グレッグ・イーガンの新作『ゼンデギ』登場! (2015/06/22)

現代最高のSF作家と名高いグレッグ・イーガンの新作『ゼンデギ』が、ハヤカワ文庫SFに登場します。
 
オーストラリア人記者のマーティンは、2012年、イランで歴史的な政権交代の場に居合わせ、技術が人々を解放する力を実感する。15年後、余命を宣告された彼は、残される幼い息子を案じ、ヴァーチャルリアリティ・システム〈ゼンデギ〉の開発者ナシムに接触する。彼女の開発した脳スキャン応用技術を用いて〈ゼンデギ〉内部に〈ヴァーチャル・マーティン〉を作り、死後も息子を導いていきたいと考えたが……。
 
『ゼンデギ』というタイトルを不思議に思われたかたも多いのではないでしょうか。これは作中のヴァーチャルリアリティ・システムの名称からとられました。英語のlifeにあたるペルシャ語です。このVRシステムはさまざまなゲームが楽しめるもので、lifeつながりの「セカンドライフ」のようなものだと考えていただければいいでしょう。
 
物語はマーティンとナシムの視点で章ごとにほぼ交互に語られていきますが、それまでほぼ無関係だったふたりが、〈ゼンデギ〉のテクノロジーを介して結びつけられていきます。本書のSFのキモになるのもこの〈ゼンデギ〉の技術。ほぼ現在を舞台にしていて、現実から一歩踏み出す時点を丁寧に描きこんだ作品です。
 
また、上述のあらすじは作品の一面だけを拾ったもので、読者次第でさまざまに読みこむことができるのが本書の特徴です。

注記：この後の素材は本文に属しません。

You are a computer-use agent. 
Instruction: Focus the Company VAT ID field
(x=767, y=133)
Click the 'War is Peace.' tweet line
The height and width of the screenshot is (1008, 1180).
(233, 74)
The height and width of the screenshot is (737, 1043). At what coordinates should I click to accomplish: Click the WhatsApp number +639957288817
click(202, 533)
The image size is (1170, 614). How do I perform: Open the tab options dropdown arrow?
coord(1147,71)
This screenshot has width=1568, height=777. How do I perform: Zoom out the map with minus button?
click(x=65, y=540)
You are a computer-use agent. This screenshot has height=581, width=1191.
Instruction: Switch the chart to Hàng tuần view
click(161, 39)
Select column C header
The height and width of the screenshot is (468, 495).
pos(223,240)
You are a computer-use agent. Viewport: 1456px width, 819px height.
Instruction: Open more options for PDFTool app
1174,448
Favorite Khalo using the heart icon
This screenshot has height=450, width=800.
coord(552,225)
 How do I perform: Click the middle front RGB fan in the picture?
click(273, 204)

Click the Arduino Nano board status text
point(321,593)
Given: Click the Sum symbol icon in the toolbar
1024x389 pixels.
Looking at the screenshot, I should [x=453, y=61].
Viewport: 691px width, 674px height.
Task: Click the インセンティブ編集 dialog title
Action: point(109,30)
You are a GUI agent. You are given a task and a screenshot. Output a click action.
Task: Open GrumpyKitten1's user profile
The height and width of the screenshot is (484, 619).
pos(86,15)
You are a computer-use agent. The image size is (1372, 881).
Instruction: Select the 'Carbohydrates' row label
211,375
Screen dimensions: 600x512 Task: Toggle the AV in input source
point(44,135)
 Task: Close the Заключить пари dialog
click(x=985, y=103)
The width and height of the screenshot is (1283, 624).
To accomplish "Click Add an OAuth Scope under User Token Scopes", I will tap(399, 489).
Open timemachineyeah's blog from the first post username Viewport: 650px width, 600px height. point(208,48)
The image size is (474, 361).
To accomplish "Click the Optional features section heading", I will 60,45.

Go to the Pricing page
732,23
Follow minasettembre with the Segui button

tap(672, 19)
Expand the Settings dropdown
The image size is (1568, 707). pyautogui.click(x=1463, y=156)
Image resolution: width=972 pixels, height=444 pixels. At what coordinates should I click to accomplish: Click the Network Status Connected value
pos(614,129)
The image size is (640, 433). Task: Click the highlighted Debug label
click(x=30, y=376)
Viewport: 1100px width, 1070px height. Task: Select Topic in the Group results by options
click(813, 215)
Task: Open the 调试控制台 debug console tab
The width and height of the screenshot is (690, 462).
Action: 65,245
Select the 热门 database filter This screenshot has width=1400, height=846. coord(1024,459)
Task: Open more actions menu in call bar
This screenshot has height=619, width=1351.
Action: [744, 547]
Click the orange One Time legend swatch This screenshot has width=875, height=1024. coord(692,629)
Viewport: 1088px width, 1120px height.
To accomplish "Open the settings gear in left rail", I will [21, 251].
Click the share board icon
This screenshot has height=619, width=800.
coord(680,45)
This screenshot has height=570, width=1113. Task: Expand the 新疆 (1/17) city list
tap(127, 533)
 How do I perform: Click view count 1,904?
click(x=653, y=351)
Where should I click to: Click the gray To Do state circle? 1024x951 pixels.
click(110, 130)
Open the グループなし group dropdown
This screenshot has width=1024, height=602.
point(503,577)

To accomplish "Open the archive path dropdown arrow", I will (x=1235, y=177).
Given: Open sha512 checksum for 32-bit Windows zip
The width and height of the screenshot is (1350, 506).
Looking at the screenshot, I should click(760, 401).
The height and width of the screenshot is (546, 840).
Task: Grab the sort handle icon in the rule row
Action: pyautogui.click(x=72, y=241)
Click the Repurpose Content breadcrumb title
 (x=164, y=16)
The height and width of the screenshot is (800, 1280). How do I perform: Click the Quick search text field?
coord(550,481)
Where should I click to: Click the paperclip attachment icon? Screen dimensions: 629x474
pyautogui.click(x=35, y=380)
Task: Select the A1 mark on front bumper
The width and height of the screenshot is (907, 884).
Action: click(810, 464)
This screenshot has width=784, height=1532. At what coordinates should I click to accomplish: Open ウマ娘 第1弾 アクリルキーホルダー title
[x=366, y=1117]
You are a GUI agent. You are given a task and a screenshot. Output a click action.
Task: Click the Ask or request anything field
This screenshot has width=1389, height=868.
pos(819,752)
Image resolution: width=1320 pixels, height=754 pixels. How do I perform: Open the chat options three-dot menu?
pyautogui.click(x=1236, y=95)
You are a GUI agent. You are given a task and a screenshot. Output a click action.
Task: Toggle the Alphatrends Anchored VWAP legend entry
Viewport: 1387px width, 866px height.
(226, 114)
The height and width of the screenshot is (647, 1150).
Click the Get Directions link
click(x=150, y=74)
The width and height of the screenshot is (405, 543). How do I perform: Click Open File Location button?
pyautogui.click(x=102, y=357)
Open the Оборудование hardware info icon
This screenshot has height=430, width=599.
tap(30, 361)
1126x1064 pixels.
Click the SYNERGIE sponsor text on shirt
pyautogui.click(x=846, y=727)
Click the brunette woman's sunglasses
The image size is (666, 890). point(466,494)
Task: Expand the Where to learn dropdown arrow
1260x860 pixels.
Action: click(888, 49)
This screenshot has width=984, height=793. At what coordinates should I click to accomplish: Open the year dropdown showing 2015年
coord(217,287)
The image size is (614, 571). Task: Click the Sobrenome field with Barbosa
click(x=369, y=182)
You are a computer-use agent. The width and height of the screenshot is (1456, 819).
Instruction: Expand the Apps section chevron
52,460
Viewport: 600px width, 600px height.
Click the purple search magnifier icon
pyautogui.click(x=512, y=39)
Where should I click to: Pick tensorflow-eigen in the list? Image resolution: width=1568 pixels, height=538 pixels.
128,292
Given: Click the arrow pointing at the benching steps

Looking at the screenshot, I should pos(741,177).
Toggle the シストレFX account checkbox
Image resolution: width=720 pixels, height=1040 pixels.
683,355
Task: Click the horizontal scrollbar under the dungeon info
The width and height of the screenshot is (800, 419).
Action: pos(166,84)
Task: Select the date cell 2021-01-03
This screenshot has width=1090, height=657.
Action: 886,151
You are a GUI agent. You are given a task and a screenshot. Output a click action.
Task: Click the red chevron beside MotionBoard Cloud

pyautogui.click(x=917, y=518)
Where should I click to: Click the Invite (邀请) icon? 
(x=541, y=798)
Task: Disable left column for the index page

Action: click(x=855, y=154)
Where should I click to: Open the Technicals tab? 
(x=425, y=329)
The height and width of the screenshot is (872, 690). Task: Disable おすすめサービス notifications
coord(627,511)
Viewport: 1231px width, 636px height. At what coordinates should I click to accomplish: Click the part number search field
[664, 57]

訳者あとがきで「伏線の細かさでも、本書はイーガン長篇で上位に来ると思う」と指摘されていますが、たしかにそう強く感じられました。
 
コンピューター上に人間のコピーをつくるということで、『順列都市』を思い浮かべられます(が、同じ未来史の作品ではありません)。あるいは、「ひとりっ子」(同名の短篇集に収録)に印象として似ている部分もあります。遠未来が舞台でもなく、物理法則が違う世界でもなく、いわば、「読みやすいイーガン」です。リーダビリティはかなり高いです。これまでの長篇の『白熱光』や『ディアスポラ』のように、「読者の多くが勘違いするポイント」があったり、作者による解説図が必須だったりとか、そういう難しいことはないのでご安心を。